■ Material supplied ■
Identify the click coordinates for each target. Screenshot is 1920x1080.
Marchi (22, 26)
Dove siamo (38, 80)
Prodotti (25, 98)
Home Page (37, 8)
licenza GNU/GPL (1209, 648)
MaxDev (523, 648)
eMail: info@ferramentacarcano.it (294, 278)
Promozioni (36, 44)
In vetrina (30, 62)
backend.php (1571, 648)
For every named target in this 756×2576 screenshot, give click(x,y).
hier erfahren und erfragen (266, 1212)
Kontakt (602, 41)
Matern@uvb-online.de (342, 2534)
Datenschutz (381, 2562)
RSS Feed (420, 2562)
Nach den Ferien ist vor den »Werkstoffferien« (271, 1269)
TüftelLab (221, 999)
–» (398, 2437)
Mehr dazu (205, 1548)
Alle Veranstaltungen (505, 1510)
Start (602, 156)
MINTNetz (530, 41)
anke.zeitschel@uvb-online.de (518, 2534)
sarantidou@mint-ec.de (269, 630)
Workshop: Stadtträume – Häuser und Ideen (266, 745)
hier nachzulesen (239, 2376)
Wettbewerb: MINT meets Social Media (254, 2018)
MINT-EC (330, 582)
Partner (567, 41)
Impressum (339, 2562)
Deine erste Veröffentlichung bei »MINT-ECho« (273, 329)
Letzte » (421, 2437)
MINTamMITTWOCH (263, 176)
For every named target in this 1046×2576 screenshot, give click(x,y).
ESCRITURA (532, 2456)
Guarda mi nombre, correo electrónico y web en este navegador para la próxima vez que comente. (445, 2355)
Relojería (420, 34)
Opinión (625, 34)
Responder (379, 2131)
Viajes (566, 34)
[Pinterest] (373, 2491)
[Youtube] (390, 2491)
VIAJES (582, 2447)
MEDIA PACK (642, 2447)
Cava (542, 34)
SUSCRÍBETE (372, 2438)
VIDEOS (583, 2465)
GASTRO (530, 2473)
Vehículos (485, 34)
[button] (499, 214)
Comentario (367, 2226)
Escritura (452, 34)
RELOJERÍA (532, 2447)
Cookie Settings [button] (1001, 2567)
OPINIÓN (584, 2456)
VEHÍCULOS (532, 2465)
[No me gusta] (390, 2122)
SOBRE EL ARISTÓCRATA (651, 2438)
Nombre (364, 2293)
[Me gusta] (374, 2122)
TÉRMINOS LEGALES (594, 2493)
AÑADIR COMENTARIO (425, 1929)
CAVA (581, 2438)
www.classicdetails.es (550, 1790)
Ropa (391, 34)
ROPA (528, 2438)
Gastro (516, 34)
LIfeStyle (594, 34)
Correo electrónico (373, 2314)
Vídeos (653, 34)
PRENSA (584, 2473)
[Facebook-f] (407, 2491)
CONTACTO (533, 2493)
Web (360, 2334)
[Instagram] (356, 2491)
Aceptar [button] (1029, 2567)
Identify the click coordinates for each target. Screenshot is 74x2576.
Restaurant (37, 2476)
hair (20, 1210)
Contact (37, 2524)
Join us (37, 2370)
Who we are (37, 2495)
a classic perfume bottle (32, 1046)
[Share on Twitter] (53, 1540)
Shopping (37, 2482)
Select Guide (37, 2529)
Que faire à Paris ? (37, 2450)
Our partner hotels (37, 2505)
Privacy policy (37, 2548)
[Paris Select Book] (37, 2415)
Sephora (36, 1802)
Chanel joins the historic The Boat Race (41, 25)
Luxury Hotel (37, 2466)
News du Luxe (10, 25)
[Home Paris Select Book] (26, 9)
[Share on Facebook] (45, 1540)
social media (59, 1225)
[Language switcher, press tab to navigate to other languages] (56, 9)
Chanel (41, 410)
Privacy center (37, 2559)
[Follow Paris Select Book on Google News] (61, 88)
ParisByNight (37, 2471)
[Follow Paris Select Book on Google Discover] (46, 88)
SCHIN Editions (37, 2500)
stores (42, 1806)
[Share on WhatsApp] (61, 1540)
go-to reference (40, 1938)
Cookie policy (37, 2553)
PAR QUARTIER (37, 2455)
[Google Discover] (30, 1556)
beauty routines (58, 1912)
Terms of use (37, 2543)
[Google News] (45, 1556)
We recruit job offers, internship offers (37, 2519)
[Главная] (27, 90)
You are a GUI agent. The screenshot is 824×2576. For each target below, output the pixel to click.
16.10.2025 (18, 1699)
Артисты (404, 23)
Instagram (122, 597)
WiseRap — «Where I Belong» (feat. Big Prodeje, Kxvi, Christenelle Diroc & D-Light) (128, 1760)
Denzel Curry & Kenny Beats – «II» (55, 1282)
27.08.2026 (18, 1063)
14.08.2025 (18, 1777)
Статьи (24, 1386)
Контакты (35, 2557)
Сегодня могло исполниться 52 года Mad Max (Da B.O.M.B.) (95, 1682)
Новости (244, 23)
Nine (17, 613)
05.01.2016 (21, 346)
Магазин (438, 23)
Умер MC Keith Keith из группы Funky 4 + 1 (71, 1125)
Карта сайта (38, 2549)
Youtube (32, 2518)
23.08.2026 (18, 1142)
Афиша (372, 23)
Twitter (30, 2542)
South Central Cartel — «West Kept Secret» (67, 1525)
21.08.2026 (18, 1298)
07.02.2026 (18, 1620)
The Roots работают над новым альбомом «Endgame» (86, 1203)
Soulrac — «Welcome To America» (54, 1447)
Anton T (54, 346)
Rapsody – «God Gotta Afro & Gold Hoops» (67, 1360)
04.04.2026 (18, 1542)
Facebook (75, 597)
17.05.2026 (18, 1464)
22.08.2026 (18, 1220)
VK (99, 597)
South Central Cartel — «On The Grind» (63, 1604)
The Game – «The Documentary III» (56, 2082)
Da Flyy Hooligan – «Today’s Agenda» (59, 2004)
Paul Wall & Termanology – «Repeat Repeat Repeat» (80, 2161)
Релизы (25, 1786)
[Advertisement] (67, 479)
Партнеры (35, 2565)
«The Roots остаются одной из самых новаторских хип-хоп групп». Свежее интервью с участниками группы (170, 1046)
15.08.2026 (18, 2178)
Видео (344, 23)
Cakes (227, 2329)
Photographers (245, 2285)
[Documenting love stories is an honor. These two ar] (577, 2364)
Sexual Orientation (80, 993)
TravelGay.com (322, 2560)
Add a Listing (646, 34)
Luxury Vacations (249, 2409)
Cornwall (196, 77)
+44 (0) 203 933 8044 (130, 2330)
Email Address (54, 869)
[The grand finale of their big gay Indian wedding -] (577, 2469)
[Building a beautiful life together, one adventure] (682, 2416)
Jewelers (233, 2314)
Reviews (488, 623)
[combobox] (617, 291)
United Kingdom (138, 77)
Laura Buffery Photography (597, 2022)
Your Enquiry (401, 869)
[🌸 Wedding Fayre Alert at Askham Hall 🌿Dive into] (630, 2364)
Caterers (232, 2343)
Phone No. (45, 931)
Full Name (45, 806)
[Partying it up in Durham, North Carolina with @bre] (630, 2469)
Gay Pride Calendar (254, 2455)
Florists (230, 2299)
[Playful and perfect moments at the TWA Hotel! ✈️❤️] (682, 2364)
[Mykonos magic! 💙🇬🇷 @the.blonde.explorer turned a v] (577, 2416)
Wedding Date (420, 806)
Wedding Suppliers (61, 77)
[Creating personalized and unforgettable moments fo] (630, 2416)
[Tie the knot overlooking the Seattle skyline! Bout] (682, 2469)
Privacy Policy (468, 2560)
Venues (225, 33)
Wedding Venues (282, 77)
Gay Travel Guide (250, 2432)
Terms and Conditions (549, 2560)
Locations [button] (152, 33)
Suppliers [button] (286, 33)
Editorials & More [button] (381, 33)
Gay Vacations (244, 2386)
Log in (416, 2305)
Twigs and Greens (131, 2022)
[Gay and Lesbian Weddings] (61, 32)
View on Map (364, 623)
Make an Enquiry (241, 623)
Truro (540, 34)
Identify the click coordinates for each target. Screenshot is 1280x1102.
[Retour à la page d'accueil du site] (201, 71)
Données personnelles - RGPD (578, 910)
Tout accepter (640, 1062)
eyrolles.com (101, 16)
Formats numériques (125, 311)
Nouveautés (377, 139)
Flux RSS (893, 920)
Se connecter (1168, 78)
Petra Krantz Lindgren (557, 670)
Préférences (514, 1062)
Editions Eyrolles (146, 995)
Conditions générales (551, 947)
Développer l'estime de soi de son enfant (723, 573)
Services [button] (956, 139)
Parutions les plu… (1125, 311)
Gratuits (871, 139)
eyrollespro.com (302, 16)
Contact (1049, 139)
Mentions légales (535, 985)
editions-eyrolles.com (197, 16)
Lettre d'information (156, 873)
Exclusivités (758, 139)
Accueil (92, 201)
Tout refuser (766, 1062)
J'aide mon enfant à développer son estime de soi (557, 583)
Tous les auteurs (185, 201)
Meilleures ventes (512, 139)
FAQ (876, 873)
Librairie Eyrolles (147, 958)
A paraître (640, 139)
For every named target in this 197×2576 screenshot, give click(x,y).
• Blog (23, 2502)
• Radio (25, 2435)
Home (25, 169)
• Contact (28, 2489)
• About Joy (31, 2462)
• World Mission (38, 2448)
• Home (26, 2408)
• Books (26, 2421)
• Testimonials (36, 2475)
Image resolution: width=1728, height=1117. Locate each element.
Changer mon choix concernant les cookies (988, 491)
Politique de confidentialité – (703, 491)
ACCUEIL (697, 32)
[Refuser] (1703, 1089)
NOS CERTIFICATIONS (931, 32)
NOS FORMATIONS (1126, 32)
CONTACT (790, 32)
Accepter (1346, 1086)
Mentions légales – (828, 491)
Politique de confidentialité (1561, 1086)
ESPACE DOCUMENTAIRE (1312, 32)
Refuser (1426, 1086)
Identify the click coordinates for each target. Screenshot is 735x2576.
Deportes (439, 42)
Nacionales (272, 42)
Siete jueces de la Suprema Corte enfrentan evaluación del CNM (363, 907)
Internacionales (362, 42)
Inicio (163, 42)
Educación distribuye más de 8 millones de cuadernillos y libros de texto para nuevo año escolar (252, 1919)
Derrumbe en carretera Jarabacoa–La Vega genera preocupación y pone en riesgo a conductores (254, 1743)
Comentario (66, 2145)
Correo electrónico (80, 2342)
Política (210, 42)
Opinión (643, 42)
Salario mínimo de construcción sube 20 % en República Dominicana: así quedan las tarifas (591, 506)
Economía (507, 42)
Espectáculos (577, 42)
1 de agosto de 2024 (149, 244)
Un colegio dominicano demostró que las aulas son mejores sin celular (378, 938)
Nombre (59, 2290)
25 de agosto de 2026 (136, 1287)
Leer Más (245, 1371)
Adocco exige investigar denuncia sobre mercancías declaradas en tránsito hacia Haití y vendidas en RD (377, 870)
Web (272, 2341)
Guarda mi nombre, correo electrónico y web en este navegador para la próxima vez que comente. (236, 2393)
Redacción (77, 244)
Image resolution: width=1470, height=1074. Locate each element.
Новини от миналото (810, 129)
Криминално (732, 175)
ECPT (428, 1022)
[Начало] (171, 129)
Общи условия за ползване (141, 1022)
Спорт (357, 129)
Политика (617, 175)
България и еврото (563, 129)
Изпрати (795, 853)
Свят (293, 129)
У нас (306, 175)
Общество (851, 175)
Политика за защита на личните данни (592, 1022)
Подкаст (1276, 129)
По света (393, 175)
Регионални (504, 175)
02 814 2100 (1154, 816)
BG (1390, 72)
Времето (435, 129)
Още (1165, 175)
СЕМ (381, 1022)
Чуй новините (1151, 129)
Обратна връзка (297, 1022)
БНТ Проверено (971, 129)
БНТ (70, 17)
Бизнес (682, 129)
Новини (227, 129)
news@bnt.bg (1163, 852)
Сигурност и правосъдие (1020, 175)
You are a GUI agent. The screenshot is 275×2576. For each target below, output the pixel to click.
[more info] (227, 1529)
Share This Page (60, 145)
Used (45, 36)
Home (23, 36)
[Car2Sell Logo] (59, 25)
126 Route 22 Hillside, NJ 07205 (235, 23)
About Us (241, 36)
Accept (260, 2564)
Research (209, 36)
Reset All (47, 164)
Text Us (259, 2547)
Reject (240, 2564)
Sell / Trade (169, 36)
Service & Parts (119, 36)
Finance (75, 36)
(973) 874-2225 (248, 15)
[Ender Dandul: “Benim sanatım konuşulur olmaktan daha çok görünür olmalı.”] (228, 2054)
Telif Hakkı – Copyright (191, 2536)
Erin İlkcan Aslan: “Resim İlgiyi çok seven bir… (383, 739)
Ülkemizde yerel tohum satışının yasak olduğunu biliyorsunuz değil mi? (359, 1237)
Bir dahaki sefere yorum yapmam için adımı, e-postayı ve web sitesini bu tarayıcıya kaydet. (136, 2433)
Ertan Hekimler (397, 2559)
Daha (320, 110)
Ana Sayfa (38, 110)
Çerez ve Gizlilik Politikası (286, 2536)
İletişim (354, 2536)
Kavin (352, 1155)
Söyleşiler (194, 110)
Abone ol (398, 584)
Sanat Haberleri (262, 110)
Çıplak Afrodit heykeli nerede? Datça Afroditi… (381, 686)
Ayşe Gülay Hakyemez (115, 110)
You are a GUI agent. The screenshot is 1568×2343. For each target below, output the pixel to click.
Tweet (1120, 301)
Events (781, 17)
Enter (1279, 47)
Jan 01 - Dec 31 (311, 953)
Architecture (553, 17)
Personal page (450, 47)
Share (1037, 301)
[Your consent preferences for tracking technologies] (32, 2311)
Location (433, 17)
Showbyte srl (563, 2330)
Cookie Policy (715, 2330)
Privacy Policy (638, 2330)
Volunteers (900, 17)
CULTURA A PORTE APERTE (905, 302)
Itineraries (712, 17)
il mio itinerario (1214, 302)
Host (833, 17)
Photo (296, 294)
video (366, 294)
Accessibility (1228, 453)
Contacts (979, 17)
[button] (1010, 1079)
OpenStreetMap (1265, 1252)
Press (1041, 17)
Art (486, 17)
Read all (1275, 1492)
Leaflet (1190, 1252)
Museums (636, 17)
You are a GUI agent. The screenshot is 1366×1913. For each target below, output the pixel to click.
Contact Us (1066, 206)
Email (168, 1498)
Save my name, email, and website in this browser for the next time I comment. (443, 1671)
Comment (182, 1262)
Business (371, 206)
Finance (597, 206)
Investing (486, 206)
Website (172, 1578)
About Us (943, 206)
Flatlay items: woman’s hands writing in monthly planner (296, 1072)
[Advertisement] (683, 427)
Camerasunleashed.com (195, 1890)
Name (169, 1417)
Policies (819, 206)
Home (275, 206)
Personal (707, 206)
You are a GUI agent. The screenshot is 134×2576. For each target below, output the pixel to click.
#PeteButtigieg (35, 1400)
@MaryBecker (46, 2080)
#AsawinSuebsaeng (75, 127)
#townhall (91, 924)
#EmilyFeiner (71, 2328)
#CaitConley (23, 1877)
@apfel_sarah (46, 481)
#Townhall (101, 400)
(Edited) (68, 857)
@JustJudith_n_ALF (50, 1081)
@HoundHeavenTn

■ What you should do ■
Where a line of the listing holds "height", show that line.

■ The completed task ■
Image resolution: width=1728, height=1117. Locate each element.
Image resolution: width=1470, height=1074. Locate each element.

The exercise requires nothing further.